Tommaso torna e trova i suoi pieni di gioia. Forse è proprio questo che irrita Tommaso! La gioia appare un’esagerazione eccessiva, ingannevole. È diventato cinico. Tommaso non vuole riaprire le sue ferite. Forse avrà avuto qualcuno che lo interpretava e gli diceva di proteggersi, di pensare a sé, di non credere più a niente. La gioia, l’amore gli sembrano impossibili. Tommaso risponde in maniera rozza. Non si fida più e adesso esiste solo quello che sperimenta direttamente e che lo riguarda direttamente. Tommaso non crede più all’amore e si sente in diritto di non soffrire più. Si pensa da solo! È l’individualismo il vero nemico, con i suoi consulenti cari e pagati profumatamente! Gesù gli mostra proprio le sue ferite e lo invita a toccarle. Gli propone l’ultima beatitudine, cioè felicità che non finisce, che non si logora, che nessuno può rubarci: credere anche quando non vedi, non credere solo perché hai visto –  Che amore sarebbe e che fede sarebbe? – ma proprio perché hai fede vedi quello che ancora non c’è. Non credi nell’amore perché lo senti, non perché hai tutte le prove (non basterebbero mai e alla prima difficoltà finirebbe l’amore!). Tommaso trova finalmente il suo amore personale, interiore. E lo trova perché è il primo che dice “mio Dio”. Sì, è davvero mio e nostro, ci lega a Lui e ai suoi fratelli. E noi dobbiamo essere credenti altrimenti cosa avremmo da dire? Quando sentiamo la sua misericordia capiamo la nostra vita e siamo pieni della sua forza, quella che rimargina tante ferite, che sconfigge tanta solitudine, che fa sentire nelle difficoltà l’amore di Dio e quanto soffre con noi, che rende la famiglia sua famiglia e le due cose sono legatissime.

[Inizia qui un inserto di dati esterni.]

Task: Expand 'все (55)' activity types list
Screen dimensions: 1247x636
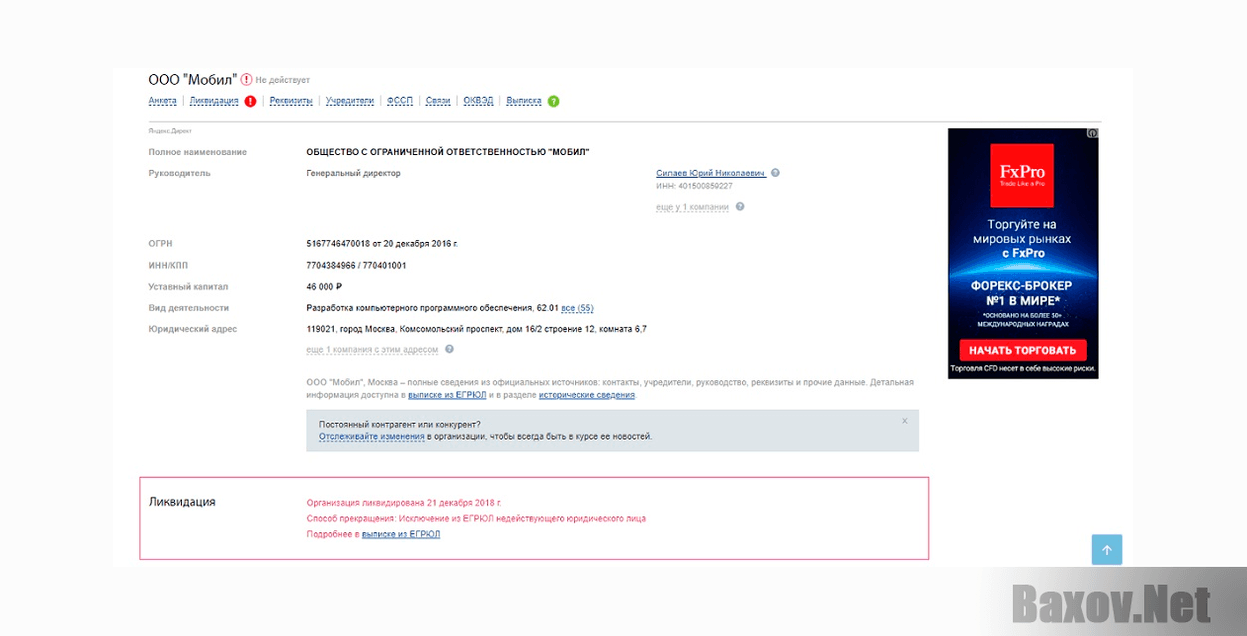Action: [577, 308]
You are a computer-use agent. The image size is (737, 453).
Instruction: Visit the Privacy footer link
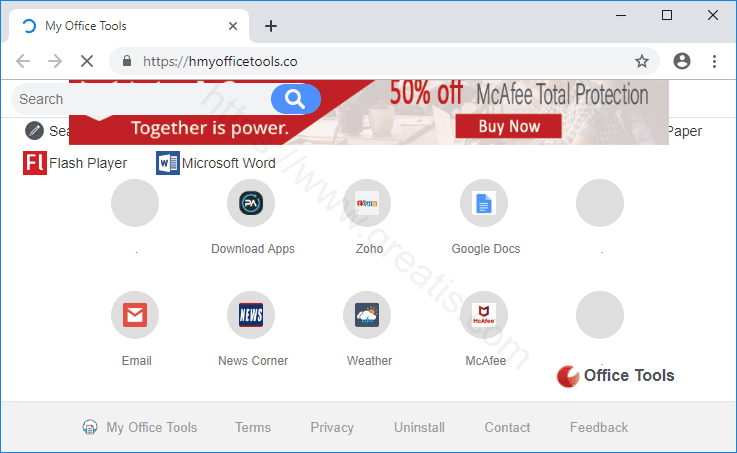point(332,427)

Beati siamo noi se crediamo alla luce quando ancora c’è il buio. Beati siamo noi quando sentiamo il suo amore e non crediamo perché vediamo ma vediamo perché crediamo. Quante delusioni come Tommaso. Tanti fallimenti, per motivi diversi. Gesù non mostra una vita impossibile. Non si mette a interpretare all’infinito le ferite – quante volte finiscono per diventare un modo per non aprirsi alla gioia, per fare girare tutto intorno a sé, per non curarsi del prossimo e per medicalizzarsi, perché le nostre ferite le curiamo con l’amore, ma da dare! Le ferite della vita vera non sono una condanna. Dobbiamo crederci.

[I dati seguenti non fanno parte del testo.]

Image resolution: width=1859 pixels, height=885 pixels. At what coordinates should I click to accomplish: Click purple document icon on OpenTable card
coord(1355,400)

Non cerchiamo una famiglia perfetta che non esiste, ma quella bellissima con le sue ferite risanate dall’amore di Cristo e dall’amore che Lui ci dona. La famiglia è icona di Dio, ha detto Papa Francesco. Per questo rimettiamoci in gioco, accogliendoci e accogliendo. Una famiglia che non si pensa solo per sé, ma per gli altri. Come per chi ascolta Gesù, come per Gesù stesso che dona tutto se stesso e trova tanti doni. Questo ci aiuterà ad affrontare le tante sfide, come ad esempio l’educazione dei figli, la protezione dei più deboli, degli anziani, aiutarci nelle difficoltà.

Rendiamo la Chiesa una famiglia e la nostra famiglia sarà una casa dove vivremo l’amore di Gesù. Chi crede ed è pieno dell’amore gratuito di Dio trasmette misericordia. Oggi più che mai il Signore chiede a noi tutti di testimoniare la luce della misericordia, perché le persone e il mondo possano risorgere ad una vita di pace, perché abbiamo tutti una grande necessità di misericordia gratuita, perché possiamo rendere la Chiesa una famiglia, quella che ci permette di essere amici di Gesù e forti del suo amore nelle nostre famiglie. E poi ricordiamoci che dobbiamo rendere il mondo una famiglia! Trattiamo tutti come sono, nostro prossimo, e noi saremo familiari ed essi ci compariranno i nostri più cari!